## WHAT IS NEEDED
Write out each line of the entries below that holds the word "agent".

::: GIVEN DATA :::

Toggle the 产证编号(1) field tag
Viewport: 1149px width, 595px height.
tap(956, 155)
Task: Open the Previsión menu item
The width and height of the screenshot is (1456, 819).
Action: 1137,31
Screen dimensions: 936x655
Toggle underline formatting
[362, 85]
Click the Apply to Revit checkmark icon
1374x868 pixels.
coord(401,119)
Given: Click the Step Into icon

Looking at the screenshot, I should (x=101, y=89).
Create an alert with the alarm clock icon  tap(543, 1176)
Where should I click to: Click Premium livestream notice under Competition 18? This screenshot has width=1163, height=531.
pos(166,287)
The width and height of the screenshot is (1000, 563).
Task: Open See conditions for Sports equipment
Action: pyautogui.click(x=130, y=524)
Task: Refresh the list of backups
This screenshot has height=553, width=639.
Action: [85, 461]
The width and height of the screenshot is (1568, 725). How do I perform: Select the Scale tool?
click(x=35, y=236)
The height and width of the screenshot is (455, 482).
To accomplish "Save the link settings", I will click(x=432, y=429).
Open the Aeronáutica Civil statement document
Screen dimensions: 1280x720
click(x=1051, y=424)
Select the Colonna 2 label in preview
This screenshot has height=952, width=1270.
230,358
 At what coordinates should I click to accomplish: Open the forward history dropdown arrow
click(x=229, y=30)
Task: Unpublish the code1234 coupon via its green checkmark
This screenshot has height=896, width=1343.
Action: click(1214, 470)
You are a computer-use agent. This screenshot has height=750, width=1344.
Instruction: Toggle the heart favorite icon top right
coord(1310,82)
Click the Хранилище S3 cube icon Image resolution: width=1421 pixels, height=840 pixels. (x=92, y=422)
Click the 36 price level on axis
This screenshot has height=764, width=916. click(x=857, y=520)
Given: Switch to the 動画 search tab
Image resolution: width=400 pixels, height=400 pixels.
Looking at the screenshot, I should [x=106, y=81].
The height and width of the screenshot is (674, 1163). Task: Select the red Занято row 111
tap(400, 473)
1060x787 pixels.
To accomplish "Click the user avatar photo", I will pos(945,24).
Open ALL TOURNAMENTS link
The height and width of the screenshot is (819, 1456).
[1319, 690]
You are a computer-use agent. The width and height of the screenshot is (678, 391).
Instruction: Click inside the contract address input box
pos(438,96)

:::

## ANSWER TO THIS EXERCISE
You are a computer-use agent. This screenshot has height=750, width=1344.
You are a computer-use agent. The width and height of the screenshot is (678, 391).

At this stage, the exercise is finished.